Studies of the infliximab biosimilar Remsima in patients with inflammatory bowel disease were presented at United European Gastroenterology Week 2021.
Investigators have reported positive findings from 2 studies of patients with Crohn disease (CD) or ulcerative colitis (UC) who switched from intravenous (IV) administration of the infliximab biosimilar Remsima (CT-P13) to subcutaneous (SC) administration.
Results from the inflammatory bowel disease (IBD) investigations were presented in poster form at United European Gastroenterology (UEG) Week 2021, being held virtually this week. Remsima is a Celltrion product.
In a randomized, controlled trial, investigators enrolled 65 patients (CD, 25; UC, 40) in the IV arm in which they received CT-P13 (5 mg/kg every 8 weeks from week 6 through week 22).

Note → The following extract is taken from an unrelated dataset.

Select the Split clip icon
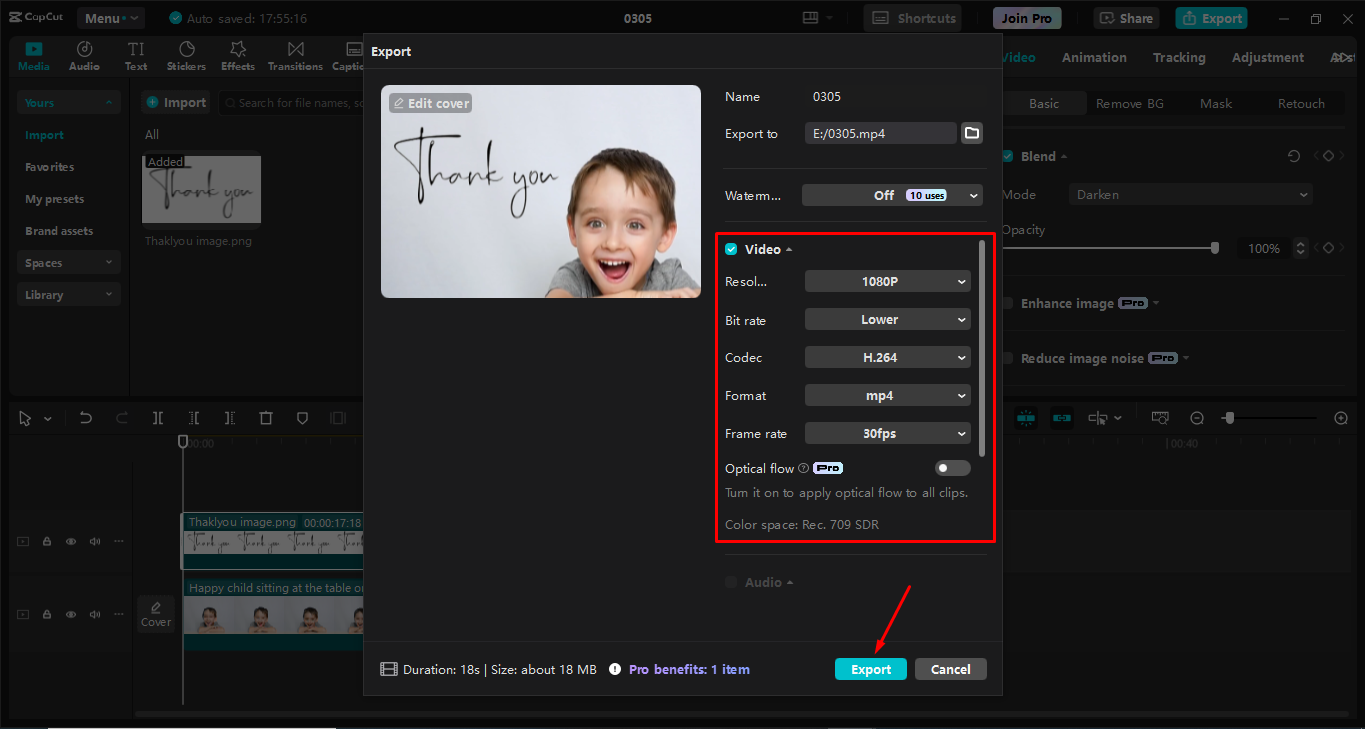1365x729 pixels. click(x=157, y=418)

At week 30, patients were switched to SC administration every 2 weeks until week 54 (dose 120 mg or 240 mg for patients < 80 kg or ≥ 80 kg, respectively).

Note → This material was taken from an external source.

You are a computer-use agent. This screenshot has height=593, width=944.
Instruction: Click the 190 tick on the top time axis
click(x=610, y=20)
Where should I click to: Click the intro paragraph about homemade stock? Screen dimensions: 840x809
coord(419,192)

Investigators noted favorable outcomes in the SC group for pharmacokinetics, efficacy, and potentially, immunogenicity, they wrote.

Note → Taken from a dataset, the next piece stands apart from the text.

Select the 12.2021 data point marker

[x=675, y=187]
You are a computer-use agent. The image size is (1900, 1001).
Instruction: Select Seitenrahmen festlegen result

A significant difference in Ctrough (lowest drug concentration prior to the next dose) before and after switching was observed (median Ctrough levels at 2.05 μg/mL; interquartile range [IQR], 0.10-3.61) and 21.10 μg/mL (IQR, 11.30-26.50, respectively; P < .00001).
They said the proportion of patients with Ctrough exceeding target exposure (5 μg/mL) was significantly higher after the switch (36/41, 87.80%) than before (8/41, 19.51%; P < .00001).
They said clinical response rates were comparable at pre- and post-switch timepoints (81.63% vs 89.80%, respectively; P = .3873).
Fecal calprotectin levels were significantly lower after switching, and antidrug antibody and neutralizing antibody levels were lower after switching, although these latter findings were not statistically significant.
Second Study Findings
In the second study of CT-P13 also presented at UEG, patients with CD or UC who were treatment naïve to tumor necrosis factor inhibitors were initiated on CT-P13 IV at weeks 0 and 2, after which they were randomized to IV or SC therapy at a dosage of 120 mg for patients < 80 kg or 240 mg for patients ≥80 kg every 2 weeks from week 6 until week 54.
Investigators said 37 patients received monotherapy and 29, combination therapy. No significant difference was observed in the number of patients with Ctrough levels exceeding the target exposure, and both groups exceeded target exposure throughout the study period (5 μg/mL; 96.55% vs 95.83%, respectively).
Clinical response rates were comparable between arms and despite concomitant use of immunomodulators in the combination therapy arm, no difference in immunogenicity between arms was observed.
“The post-hoc analysis indicates that switching from IV to SC infliximab will deliver comparable clinical outcomes for patients with IBD, including those with Crohn disease and ulcerative colitis, further highlighting the potential of SC infliximab as an alternative administration route. Infliximab SC offers patients and caregivers the possibility of more convenient care with the potential for in-home use,” said Walter Reinisch, director of clinical IBD study group in the Department of Gastroenterology and Hepatology at the Medical University of Vienna.
“These exploratory results suggest that SC infliximab monotherapy may provide comparable clinical outcomes and immunogenicity to combination therapy with immunomodulators, thereby advancing the concept of SC infliximab monotherapy as a viable treatment option for IBD patients,” said Shomron Ben-Horin, MD, of the Department of Gastroenterology at Chaim Sheba Medical Center in Israel.